Yet another one that I have been meaning to do for some time – I will never forget the first time I saw Where Eagles Dare (1968) by Brian G. Hutton (Kelly’s Heroes (1970), Nightwatch (1973)), back in the day when it was still a sufficiently modern film to be shown as the Saturday night ‘Big Movie’ on Yorkshire Television – I simply couldn’t believe that a movie could be so exciting, violent (for a war film that is, how’s that for irony?) and, well, just fun.
All these years later, when I still watch it as I do from time to time, my feelings have not changed an iota, and I am here to recommend it to you as being, well, still a perfect ‘Big Movie’ for Saturday or any other night.
A World War II action film, starring Richard Burton, a very young Clint Eastwood and a host of other big names, Where Eagles Dare was very well scripted by Alistair MacLean from his own novel, and benefits enormously from all participants being absolutely at the top of their game. It also has a tremendous score from award-winning conductor and composer Ron Goodwin, and splendid, tight, beautiful location cinematography (it was mostly filmed in the environs of Burg Hohenwerfen, Werfen, Austria) from Oscar-nominee Arthur Ibbetson.
In the winter of 1943-44, we join MI6’s Vice Admiral Rolland (Michael Hordern) and Colonel Wyatt-Turner (Patrick Wymark), in the midst of a top-secret briefing on the eve of a daring ‘rescue’ mission. General George Carnaby (Robert Beatty), a chief planner of the second front, has been captured by the Germans when his aircraft was shot down en route to Crete and taken for interrogation to the Schloss Adler, a seemingly impregnable fortress high in the Alps of southern Bavaria. Major John Smith (Burton) and US Army Ranger Lieutenant Morris Schaffer (Eastwood) are to lead a mission is to parachute in, infiltrate the castle, and rescue General Carnaby before the Germans can interrogate him – Carnaby knows far more than may be healthy for him concerning the imminent D-Day operation, and it is (allegedly) the team’s task to rescue him before he is made to reveal what he knows by fair, or far more likely foul, means.

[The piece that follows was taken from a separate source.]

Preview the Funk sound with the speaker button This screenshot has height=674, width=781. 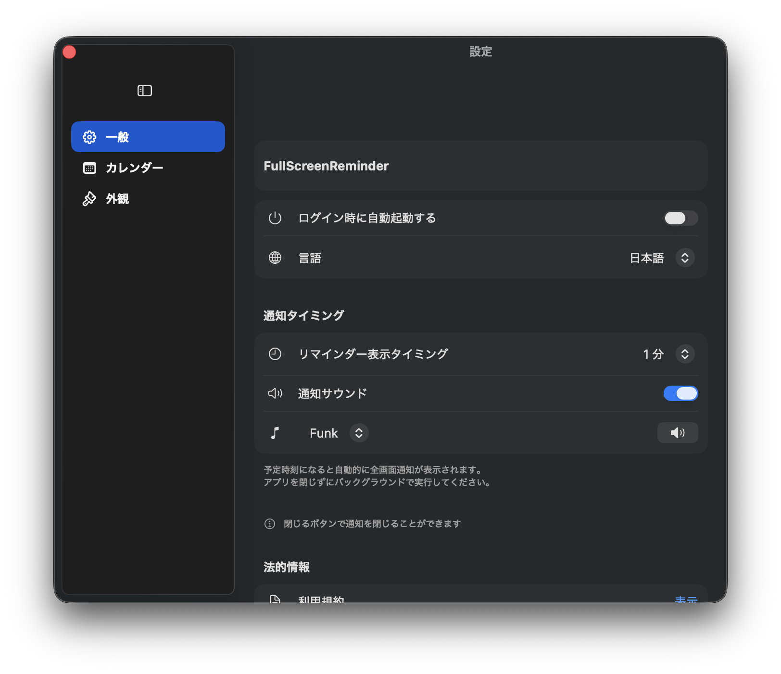pyautogui.click(x=678, y=432)
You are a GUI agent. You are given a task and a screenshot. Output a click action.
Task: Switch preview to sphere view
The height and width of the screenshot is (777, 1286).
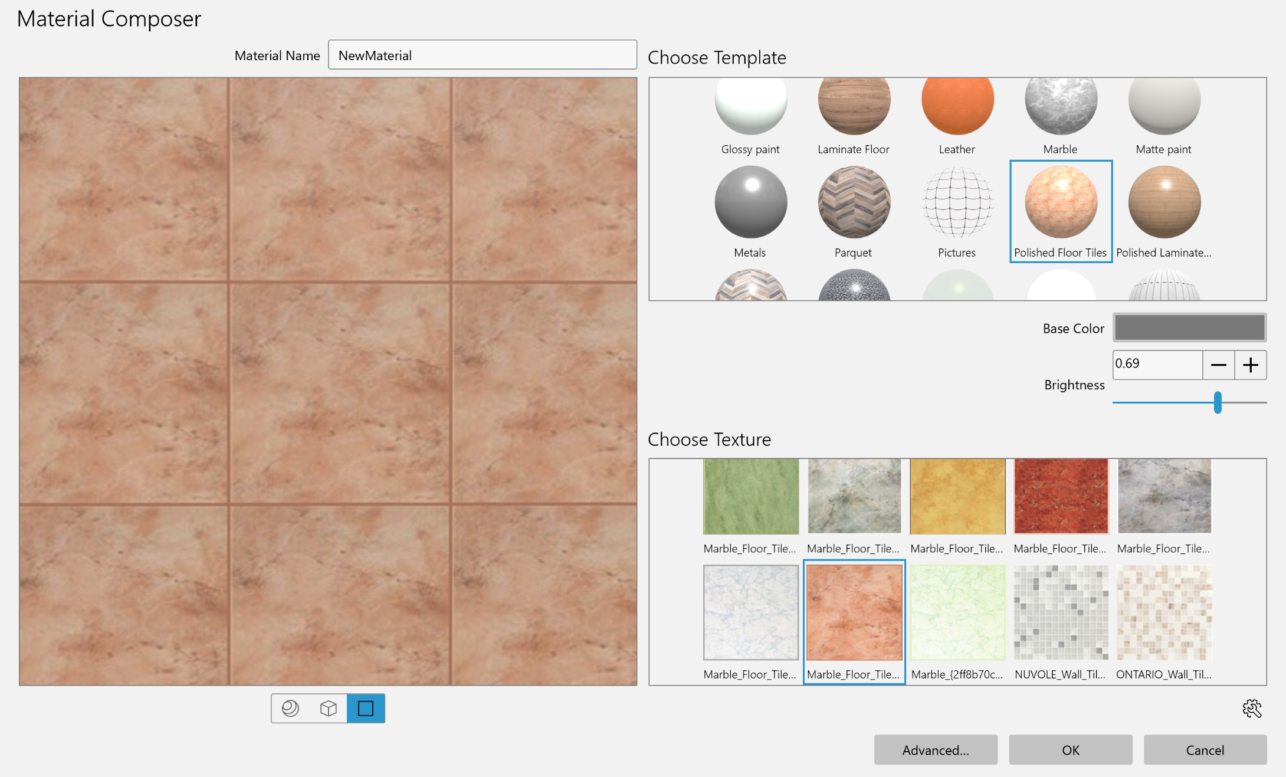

Also on the team is fellow MI6 agent Mary Elison (Mary Ure), Smith’s lover, who is an insider under cover at the Schloss Adler, and her presence and identity is known only to Smith. Shortly after the team parachutes in, two of the sergeants, MacPherson (Neil McCarthy) and radio operator Harrod (Brook Williams) die mysteriously, but Major Smith seems unperturbed, keeping Schaffer as a close ally and secretly updating Admiral Rolland on developments by radio: ‘Broadsword calling Danny Boy, Broadsword calling Danny Boy.’ When word mysteriously reaches the Nazi’s high command that a rescue mission is in progress and Smith and Schaffer decide that the best option is to turn themselves in, the two officers are separated from the three remaining NCOs—Thomas (William Squire), Berkeley (Peter Barkworth) and Christiansen (Donald Houston)…and then things start to get really complicated and fun. Naturally, the team has a traitor or two in its midst – but who’s who? And how likely are any of them to get out alive, let alone complete their ‘mission’? All will be revealed…
Straight-faced, deadly serious acting from all involved allows the viewer to empathise with just how difficult the mission really is, and two brutal, ruthless and honest performances from Burton and Eastwood makes it very difficult until the truth is finally revealed to determine who is really running the show.
In addition, the action sequences, of which there are plenty, are breathlessly exciting, culminating in a high-wire tour-de-force of suspense aboard a fortress-bound cable car, very high above the Alps.
It could perhaps be argued that the James Bondesque aspects of the whole affair do not lend a great deal of credibility to proceedings (and both Burton and Eastwood have the definite air of Bond-like cruelty to them; Eastwood was once offered the role of 007, but turned it down, there’s a good chap, because he felt that Bond should always be British), but this matters not a jot – the film is quite simply a riot. The title is from Act I, Scene III in Shakespeare’s Richard III: “The world is grown so bad, that wrens make prey where eagles dare not perch”, and Eastwood and Burton reportedly dubbed the film ‘Where Doubles Dare’, acknowledging the great work of the stand-ins who doubled for the action sequences.